Malignaggi at a Crossroads

By Ryan Burton


Malignaggi at a Crossroads

While Ricky Hatton celebrates his victory and anxiously awaits the result of the De La Hoya-Pacquiao fight, Paulie Malignaggi has some soul searching to do.  Did Paulie reach the pinnacle of his career in being thoroughly dominated in his biggest fight to date?  Is he better off going back to fighting the likes of Lovemore N'Dou whom he dominated to win the IBF Light Welterweight Title the first time they fought?  He can make a decent living but will not have the limelight he so desperately craves.  It seemed like he grew bored after that fight and struggled to lackluster victories over Herman Ngoudjo and a rematch with N'Dou (No one will ever forget the Great Hair Extension Debacle).

At his best Malignaggi is a jabbing and combination throwing machine, bobbing and weaving and using his speed to avoid major damage from his opponents.  At his worst, his biggest weakness, a lack of power is severly exposed.  If he gets down more than a couple rounds he doesn't have the power to get back in the fight with a single punch or even with multiple combinations.

A possibility for him would be to fight Zab Judah.  Judah made noise about wanting to fight either Malignaggi or Hatton.  While Hatton certainly wouldn't take this fight now while he has a potenial twenty million dollar fight on the table, it would be a good fight for Malignaggi to take as Judah still has name recognition in the boxing world. For Judah, Malignaggi would be a good name victory if he is serious about staying at light welterweight. The winner of this fight could fight the Holt Torres Trilogy winner, Timothy Bradley or even Juan Manuel Marquez who has spoke of moving up in weight.  This would be a good ticket seller in NY with two Brooklynites battling to regain their name.

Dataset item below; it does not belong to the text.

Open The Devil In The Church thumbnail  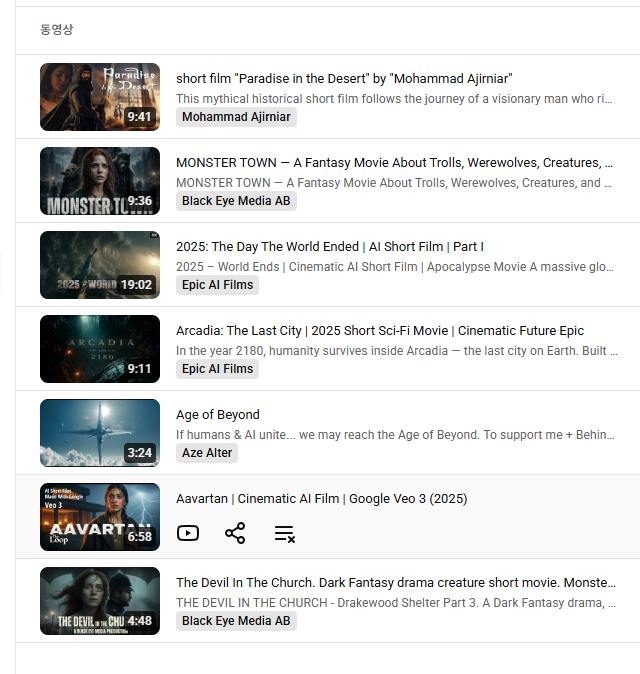tap(100, 601)
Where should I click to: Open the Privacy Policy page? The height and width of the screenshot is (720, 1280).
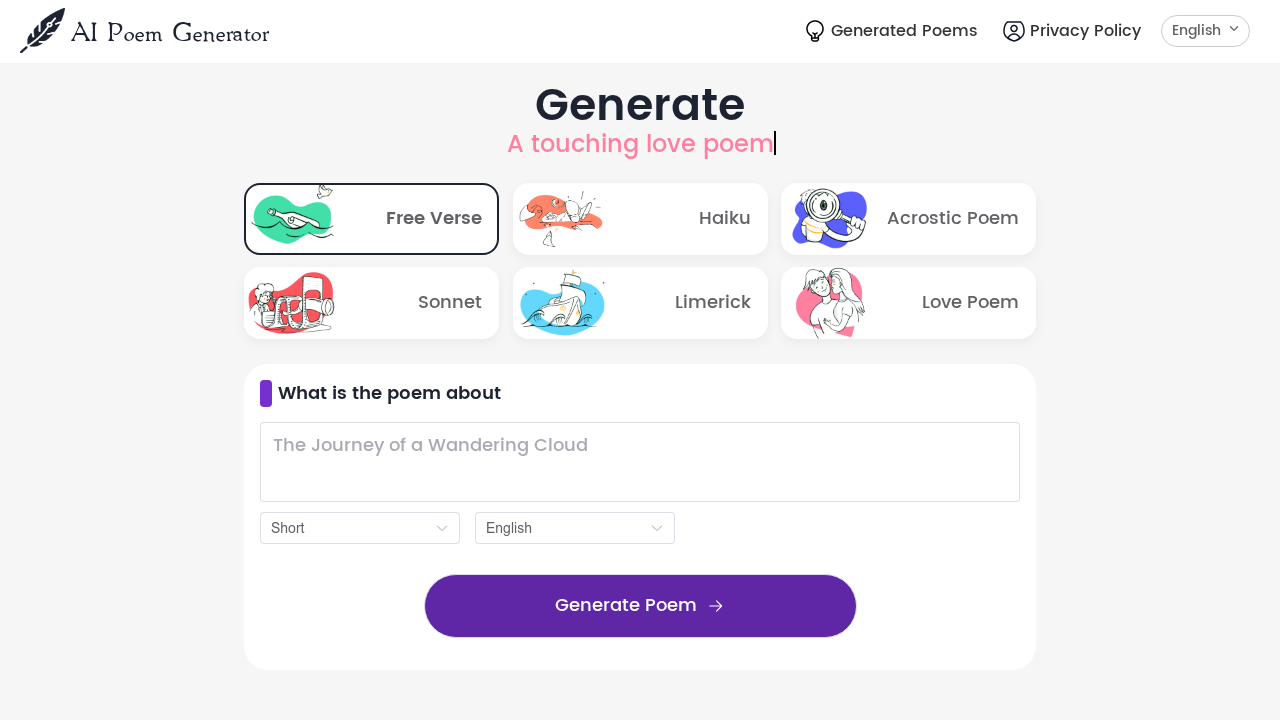1085,31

Paulie has stepped up in class now twice.  After a valiant effort in a loss to Miguel Cotto he rebounded by capturing and making two title defenses of the IBF Light Welterweight Title.  When Malignaggi vs Hatton was announced, Malignaggi said that he would be ready to shock everyone and beat Hatton in his second attempt at stepping up in class.  He had no answer for Hatton's relentlessness or his power.  Malignaggi was worried that Hatton would be the one holding when in fact Malignaggi held more than Hatton as he tried to survive.  Malignaggi was upset his trainer Buddy McGirt threw in the towel.  While Malignaggi wasn't in real danger of being knocked out, Hatton wasn't in danger of even  sniffing a loss and as McGirt said, he didn't want his fighter to take any unnecassary damage.

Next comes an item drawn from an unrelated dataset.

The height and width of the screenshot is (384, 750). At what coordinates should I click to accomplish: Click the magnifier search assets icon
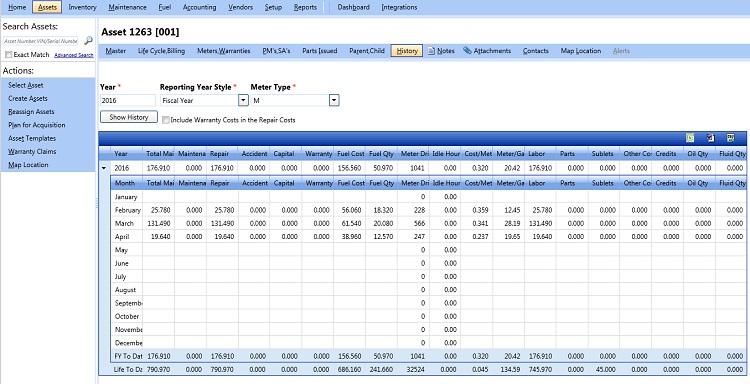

When my grandmother spoke to me as a boy she would occasionally use the word "Onore" (Honor).  As the daughter of poor Sicilian immigrants sometimes Onore was all they had.  McGirt did his fighter a favor by insuring he gets another payday.  Paulie your only 27 years old. Get your Onore back in a fight you can win, not by trying to finish one you are destined to lose.